On 29 June 2026, researchers at the Institute of Nano Science and Technology (INST), Mohali, reported an electrolyte additive, 1,3-bis(1,3-dicarboxypropyl)-1H-imidazole-3-ium chloride (BDIM), for aqueous zinc‑ion batteries (AZIBs) in ACS Electrochemistry.
Key innovation
- BDIM (chemical): 1,3-bis(1,3-dicarboxypropyl)-1H-imidazole-3-ium chloride; electrolyte additive developed at INST; published 29 June 2026 in ACS Electrochemistry.
- Target interface: Selective adsorption on zinc metal surface and regulation of the Inner Helmholtz Plane (IHP).
- Water displacement: BDIM displaces interfacial water molecules at the zinc–electrolyte boundary.
Electrochemical effects
- Hydrogen evolution: Suppresses hydrogen evolution reaction (HER) at the zinc interface.
- Corrosion and dendrites: Reduces zinc corrosion and dendrite nucleation and growth.
- Cell performance: Improves cycling stability and extends operational lifespan of AZIB cells.
Research methods
- Diagnostic tools: Laboratory‑developed ultramicroelectrode (UME) combined with fast‑scan cyclic voltammetry (FSCV) to probe zinc‑deposition and interfacial charge‑transfer kinetics.

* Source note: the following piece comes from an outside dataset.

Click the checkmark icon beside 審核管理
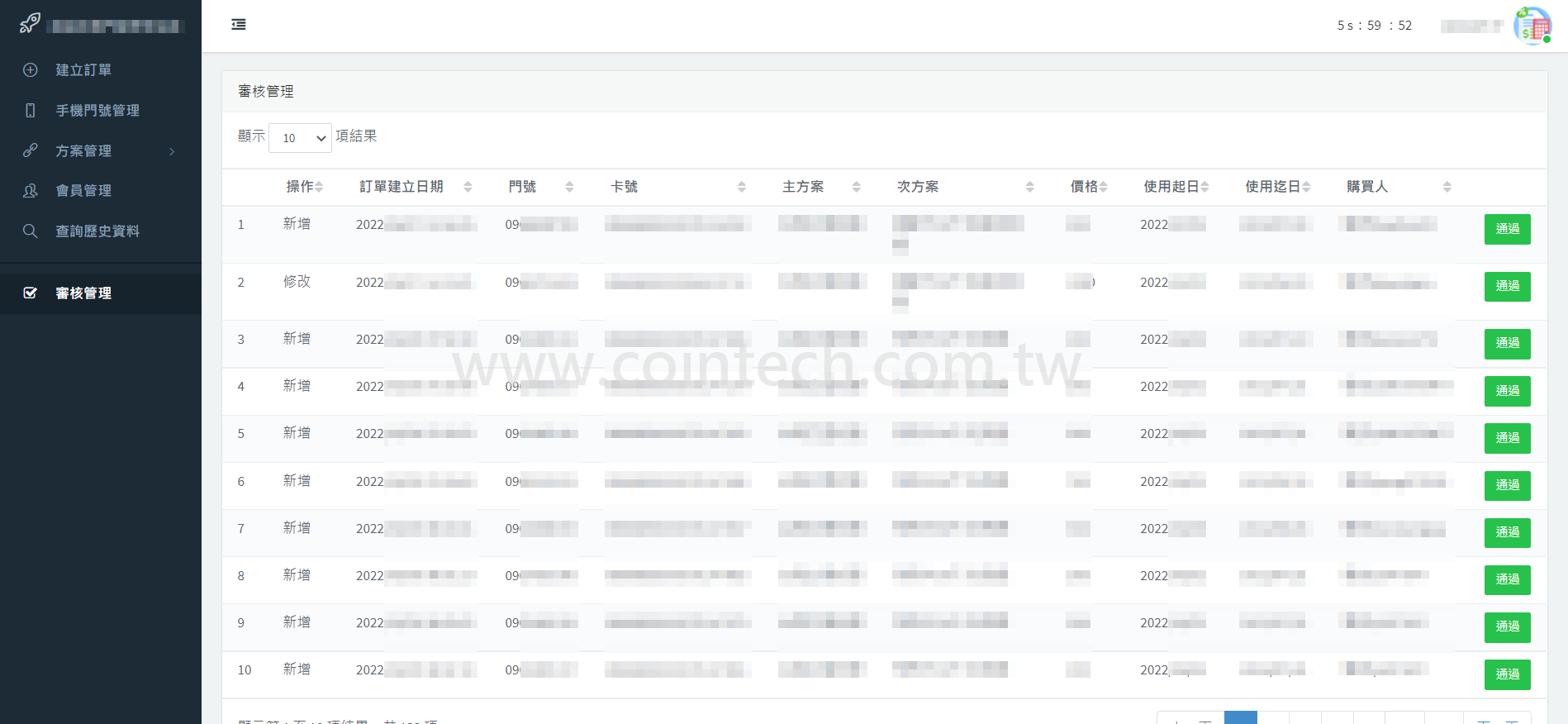 point(31,293)
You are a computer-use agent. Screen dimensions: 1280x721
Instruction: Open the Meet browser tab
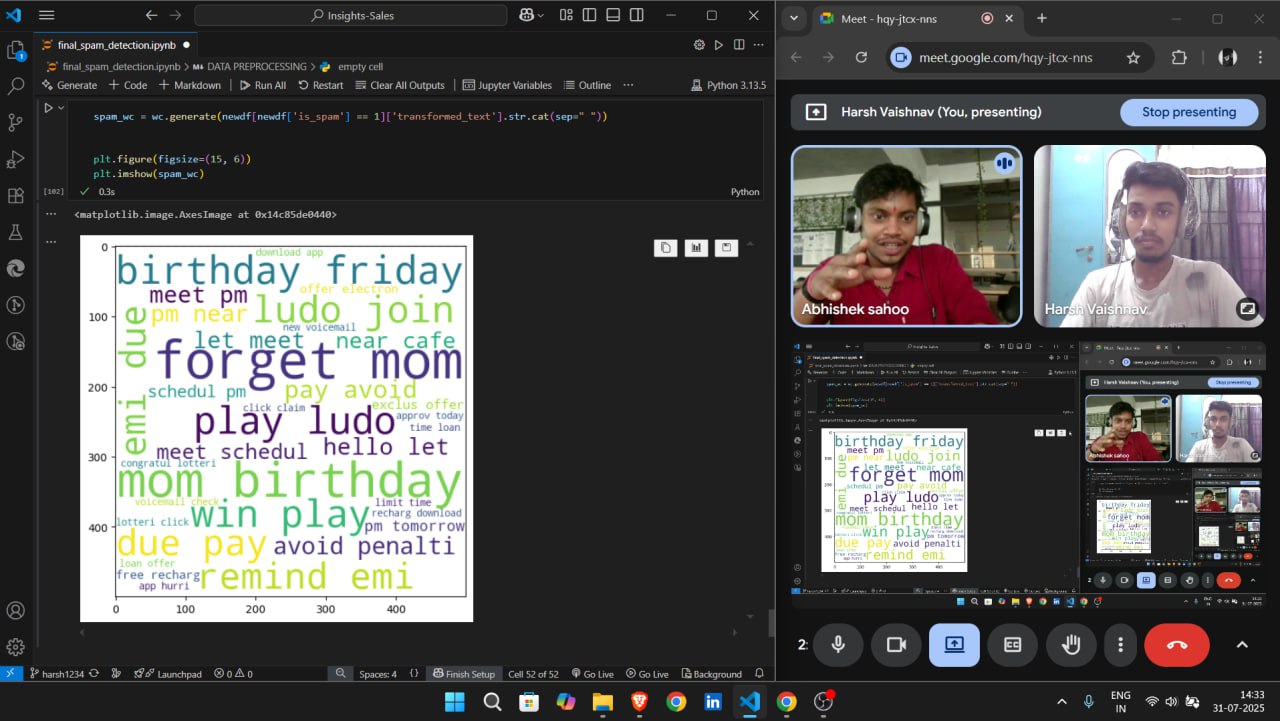pos(900,18)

- Approach: Interface‑engineering via electrolyte design rather than electrode material redesign.
Applications & relevance
- Use cases: Grid‑scale storage, renewable energy buffering and backup power where low cost and aqueous safety are priorities.
- AZIB attribute: Aqueous electrolytes are non‑flammable and zinc is a low‑cost, abundant anode material.
IASPOINT Booster Facts
- INST status: Autonomous institute under Department of Science & Technology (DST).
- IHP definition: The region of specifically adsorbed ions and solvent molecules adjacent to the electrode surface where interfacial reactions occur.
- HER reaction: In acidic/neutral aqueous media, 2H+ + 2e− → H2; a parasitic reaction in AZIBs.